__Exercise requirements__: Copy out the rows from the line holding "will [x=586, y=273]." through the line holding "tap(25, 74)", both included, character for character as they appear.

__Supplied material__:
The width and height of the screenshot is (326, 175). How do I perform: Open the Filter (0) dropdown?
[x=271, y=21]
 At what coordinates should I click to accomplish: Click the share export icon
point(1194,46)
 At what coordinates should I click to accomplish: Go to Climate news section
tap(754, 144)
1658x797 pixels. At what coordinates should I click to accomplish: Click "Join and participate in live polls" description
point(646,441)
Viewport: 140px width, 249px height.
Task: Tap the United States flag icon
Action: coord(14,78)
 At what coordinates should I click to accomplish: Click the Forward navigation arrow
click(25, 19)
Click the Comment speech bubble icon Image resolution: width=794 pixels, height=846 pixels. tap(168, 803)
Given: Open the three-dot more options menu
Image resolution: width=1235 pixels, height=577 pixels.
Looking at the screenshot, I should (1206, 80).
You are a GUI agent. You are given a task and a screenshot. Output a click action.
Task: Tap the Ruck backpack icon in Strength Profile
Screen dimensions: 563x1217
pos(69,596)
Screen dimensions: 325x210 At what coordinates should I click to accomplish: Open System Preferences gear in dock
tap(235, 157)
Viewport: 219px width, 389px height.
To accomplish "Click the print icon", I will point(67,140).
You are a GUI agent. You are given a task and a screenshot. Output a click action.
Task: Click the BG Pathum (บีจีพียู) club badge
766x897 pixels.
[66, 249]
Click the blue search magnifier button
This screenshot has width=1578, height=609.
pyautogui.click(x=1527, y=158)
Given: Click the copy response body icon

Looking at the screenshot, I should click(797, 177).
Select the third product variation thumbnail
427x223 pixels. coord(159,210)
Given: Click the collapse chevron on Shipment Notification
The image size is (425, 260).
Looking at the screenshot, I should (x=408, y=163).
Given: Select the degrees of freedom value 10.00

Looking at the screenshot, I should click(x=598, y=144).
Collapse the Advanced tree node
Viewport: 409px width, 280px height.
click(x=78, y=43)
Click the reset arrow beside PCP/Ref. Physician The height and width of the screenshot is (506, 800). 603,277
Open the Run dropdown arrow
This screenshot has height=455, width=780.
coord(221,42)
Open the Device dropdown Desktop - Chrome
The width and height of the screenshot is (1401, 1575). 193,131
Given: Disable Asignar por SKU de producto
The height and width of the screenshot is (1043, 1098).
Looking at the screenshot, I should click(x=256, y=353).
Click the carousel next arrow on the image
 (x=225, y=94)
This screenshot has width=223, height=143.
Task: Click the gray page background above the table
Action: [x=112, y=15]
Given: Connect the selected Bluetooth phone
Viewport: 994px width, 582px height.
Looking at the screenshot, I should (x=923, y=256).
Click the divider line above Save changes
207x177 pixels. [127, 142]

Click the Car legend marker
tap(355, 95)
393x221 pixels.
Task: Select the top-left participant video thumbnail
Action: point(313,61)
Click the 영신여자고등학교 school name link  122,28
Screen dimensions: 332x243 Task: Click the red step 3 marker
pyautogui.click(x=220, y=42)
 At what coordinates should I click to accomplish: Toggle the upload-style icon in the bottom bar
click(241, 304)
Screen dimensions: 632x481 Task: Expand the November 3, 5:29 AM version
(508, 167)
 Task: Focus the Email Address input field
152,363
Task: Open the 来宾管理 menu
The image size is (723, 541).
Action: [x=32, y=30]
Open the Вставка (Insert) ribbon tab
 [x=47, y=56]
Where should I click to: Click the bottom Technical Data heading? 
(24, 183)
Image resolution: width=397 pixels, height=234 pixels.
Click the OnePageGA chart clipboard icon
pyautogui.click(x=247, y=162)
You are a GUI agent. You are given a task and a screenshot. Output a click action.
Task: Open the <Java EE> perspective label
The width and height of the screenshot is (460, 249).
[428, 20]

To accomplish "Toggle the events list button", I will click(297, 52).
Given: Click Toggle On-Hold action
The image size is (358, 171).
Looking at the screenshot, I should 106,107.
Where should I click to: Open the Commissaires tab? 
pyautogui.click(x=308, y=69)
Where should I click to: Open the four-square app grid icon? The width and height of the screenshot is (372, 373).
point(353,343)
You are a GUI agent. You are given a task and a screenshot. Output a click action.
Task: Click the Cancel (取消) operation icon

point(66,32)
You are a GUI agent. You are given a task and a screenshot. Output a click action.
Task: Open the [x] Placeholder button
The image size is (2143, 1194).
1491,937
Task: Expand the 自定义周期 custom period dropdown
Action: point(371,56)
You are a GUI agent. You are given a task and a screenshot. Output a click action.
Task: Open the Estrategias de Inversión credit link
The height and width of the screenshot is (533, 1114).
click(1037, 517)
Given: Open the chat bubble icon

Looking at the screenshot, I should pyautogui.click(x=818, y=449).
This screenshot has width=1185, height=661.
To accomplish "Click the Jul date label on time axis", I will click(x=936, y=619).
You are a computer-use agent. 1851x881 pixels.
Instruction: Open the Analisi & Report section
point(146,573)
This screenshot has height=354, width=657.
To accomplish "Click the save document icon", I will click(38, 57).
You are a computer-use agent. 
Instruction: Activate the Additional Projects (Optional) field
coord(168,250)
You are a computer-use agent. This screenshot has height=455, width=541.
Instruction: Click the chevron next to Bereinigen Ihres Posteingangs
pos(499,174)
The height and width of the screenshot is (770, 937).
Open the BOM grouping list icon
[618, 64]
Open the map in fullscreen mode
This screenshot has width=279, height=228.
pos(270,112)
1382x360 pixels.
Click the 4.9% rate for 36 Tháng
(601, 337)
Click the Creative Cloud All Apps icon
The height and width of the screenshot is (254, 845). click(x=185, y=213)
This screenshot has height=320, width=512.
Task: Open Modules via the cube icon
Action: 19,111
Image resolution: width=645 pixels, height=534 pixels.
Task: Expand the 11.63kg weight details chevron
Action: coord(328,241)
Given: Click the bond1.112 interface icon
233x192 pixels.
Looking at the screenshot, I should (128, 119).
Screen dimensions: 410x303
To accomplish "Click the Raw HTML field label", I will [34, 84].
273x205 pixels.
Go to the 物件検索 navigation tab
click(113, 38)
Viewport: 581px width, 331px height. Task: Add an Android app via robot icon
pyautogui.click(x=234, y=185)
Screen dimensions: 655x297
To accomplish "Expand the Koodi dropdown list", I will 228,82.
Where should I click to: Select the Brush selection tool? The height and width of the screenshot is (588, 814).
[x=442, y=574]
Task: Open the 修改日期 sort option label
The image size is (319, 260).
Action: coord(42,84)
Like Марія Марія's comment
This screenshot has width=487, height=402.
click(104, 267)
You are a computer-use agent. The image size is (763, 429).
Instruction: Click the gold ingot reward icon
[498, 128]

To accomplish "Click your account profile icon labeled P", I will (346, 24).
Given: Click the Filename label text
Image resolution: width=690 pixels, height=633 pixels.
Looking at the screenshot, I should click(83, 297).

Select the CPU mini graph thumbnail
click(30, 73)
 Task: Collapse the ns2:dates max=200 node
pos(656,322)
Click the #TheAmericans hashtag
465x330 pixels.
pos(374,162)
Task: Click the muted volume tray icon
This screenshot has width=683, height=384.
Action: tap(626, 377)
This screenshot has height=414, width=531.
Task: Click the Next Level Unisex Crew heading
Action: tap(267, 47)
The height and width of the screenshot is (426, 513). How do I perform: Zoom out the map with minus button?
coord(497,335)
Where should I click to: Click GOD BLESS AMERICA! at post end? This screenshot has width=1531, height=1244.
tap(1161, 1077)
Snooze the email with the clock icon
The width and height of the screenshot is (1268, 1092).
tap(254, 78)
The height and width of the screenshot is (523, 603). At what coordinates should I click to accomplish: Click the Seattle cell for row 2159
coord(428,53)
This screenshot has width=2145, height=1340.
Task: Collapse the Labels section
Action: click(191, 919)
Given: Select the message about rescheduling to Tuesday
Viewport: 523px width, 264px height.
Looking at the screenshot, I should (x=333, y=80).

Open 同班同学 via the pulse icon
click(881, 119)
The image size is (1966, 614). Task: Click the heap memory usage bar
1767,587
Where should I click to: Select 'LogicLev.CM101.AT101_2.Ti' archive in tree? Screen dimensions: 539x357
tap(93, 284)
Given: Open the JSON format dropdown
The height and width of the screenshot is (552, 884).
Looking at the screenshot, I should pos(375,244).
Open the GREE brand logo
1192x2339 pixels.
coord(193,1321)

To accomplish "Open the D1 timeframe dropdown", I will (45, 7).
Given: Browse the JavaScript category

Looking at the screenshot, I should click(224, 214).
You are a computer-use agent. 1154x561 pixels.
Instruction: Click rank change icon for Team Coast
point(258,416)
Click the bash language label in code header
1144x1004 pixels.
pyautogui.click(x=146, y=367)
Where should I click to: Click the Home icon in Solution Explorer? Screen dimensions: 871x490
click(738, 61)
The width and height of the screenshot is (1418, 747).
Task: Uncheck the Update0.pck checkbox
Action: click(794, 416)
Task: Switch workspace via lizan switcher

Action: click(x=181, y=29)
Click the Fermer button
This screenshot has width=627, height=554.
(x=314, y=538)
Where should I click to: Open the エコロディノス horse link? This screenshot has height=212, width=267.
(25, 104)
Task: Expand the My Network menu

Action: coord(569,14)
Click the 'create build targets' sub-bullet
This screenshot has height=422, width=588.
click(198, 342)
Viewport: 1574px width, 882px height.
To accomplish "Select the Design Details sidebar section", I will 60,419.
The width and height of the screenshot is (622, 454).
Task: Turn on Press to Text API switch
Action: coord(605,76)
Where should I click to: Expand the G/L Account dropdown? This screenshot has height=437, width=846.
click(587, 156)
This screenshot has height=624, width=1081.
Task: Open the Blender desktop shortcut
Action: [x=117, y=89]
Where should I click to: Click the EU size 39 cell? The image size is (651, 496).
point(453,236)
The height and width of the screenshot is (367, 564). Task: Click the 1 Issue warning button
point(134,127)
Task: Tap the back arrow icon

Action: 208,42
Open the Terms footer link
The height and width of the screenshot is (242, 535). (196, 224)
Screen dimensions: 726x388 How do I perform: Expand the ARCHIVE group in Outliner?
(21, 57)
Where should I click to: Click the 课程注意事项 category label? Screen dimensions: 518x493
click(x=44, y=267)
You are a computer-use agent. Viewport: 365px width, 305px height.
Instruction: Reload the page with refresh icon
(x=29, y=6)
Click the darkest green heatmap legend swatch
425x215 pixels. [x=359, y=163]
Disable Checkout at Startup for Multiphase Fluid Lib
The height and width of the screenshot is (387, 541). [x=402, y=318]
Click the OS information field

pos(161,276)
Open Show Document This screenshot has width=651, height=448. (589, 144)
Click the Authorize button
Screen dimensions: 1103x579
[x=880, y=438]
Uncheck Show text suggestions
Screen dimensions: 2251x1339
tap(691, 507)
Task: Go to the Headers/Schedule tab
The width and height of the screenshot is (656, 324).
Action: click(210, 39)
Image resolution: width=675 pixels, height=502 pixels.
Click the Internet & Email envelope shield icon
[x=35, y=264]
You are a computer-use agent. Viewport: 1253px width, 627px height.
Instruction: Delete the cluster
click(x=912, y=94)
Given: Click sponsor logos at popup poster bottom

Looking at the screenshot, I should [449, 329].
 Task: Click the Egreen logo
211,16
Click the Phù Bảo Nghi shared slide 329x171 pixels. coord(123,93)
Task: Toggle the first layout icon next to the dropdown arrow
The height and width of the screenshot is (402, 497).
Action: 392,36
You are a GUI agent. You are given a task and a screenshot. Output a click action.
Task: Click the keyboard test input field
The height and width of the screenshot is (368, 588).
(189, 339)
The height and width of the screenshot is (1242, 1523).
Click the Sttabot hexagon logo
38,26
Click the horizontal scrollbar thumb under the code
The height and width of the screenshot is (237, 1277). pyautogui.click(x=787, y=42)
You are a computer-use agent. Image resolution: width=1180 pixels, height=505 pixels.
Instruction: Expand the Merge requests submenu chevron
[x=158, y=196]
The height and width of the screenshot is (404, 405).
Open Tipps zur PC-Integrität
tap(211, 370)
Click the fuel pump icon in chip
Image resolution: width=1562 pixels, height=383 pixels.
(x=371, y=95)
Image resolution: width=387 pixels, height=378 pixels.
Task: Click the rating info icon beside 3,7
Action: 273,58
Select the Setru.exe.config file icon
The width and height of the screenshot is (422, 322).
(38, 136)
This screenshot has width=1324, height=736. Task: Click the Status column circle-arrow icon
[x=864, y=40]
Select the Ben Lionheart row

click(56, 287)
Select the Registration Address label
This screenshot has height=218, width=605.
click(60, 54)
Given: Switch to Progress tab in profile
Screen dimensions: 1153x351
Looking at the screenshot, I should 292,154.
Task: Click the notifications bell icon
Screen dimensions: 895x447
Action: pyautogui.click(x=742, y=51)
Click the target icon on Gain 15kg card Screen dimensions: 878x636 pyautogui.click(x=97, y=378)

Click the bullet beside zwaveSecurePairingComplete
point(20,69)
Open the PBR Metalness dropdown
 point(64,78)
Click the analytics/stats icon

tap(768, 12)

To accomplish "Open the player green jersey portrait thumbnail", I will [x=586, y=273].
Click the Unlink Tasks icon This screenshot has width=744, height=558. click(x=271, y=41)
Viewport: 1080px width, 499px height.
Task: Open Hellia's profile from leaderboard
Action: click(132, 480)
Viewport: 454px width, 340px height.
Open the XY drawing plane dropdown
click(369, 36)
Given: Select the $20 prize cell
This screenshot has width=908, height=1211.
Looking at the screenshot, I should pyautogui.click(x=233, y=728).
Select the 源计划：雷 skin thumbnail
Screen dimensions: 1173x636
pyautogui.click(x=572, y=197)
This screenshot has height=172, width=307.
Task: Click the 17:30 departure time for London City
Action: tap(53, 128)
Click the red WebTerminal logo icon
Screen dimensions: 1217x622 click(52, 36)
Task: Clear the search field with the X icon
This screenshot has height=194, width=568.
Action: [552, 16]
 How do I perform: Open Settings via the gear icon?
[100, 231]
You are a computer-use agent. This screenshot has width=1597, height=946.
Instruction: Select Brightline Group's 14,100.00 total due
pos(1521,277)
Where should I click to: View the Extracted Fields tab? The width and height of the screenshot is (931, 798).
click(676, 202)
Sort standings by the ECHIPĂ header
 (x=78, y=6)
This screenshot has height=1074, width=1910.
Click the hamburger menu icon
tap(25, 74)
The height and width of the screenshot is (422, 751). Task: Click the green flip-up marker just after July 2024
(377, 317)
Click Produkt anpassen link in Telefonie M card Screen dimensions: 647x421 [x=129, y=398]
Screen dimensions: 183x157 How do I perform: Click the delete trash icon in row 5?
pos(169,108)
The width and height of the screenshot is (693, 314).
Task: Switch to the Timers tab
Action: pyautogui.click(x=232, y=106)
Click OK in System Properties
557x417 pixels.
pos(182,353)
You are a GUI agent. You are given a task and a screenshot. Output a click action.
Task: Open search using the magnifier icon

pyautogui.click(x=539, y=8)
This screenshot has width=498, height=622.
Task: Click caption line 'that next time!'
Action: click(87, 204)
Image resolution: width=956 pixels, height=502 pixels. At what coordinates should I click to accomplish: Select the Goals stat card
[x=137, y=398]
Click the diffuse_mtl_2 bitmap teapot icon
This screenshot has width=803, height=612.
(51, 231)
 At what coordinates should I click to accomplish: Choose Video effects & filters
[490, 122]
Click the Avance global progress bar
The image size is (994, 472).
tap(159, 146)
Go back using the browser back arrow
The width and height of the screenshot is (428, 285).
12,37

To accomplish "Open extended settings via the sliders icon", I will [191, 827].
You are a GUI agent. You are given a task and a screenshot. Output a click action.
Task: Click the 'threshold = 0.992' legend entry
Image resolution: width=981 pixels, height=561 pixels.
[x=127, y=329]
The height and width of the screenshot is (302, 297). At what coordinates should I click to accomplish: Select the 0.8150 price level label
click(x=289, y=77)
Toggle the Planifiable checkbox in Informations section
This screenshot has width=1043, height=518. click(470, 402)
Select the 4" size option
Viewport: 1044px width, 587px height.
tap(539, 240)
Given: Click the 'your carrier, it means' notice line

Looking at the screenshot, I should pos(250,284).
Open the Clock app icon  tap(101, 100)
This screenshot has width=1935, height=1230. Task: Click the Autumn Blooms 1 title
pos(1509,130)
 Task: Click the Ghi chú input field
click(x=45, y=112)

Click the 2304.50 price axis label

__Completed exercise__:
To accomplish "Open the player green jersey portrait thumbnail", I will [x=586, y=273].
Click the Unlink Tasks icon This screenshot has width=744, height=558. click(x=271, y=41)
Viewport: 1080px width, 499px height.
Task: Open Hellia's profile from leaderboard
Action: click(132, 480)
Viewport: 454px width, 340px height.
Open the XY drawing plane dropdown
click(369, 36)
Given: Select the $20 prize cell
This screenshot has width=908, height=1211.
Looking at the screenshot, I should pyautogui.click(x=233, y=728).
Select the 源计划：雷 skin thumbnail
Screen dimensions: 1173x636
pyautogui.click(x=572, y=197)
This screenshot has height=172, width=307.
Task: Click the 17:30 departure time for London City
Action: tap(53, 128)
Click the red WebTerminal logo icon
Screen dimensions: 1217x622 click(52, 36)
Task: Clear the search field with the X icon
This screenshot has height=194, width=568.
Action: [552, 16]
 How do I perform: Open Settings via the gear icon?
[100, 231]
You are a computer-use agent. This screenshot has width=1597, height=946.
Instruction: Select Brightline Group's 14,100.00 total due
pos(1521,277)
Where should I click to: View the Extracted Fields tab? The width and height of the screenshot is (931, 798).
click(676, 202)
Sort standings by the ECHIPĂ header
 (x=78, y=6)
This screenshot has height=1074, width=1910.
Click the hamburger menu icon
tap(25, 74)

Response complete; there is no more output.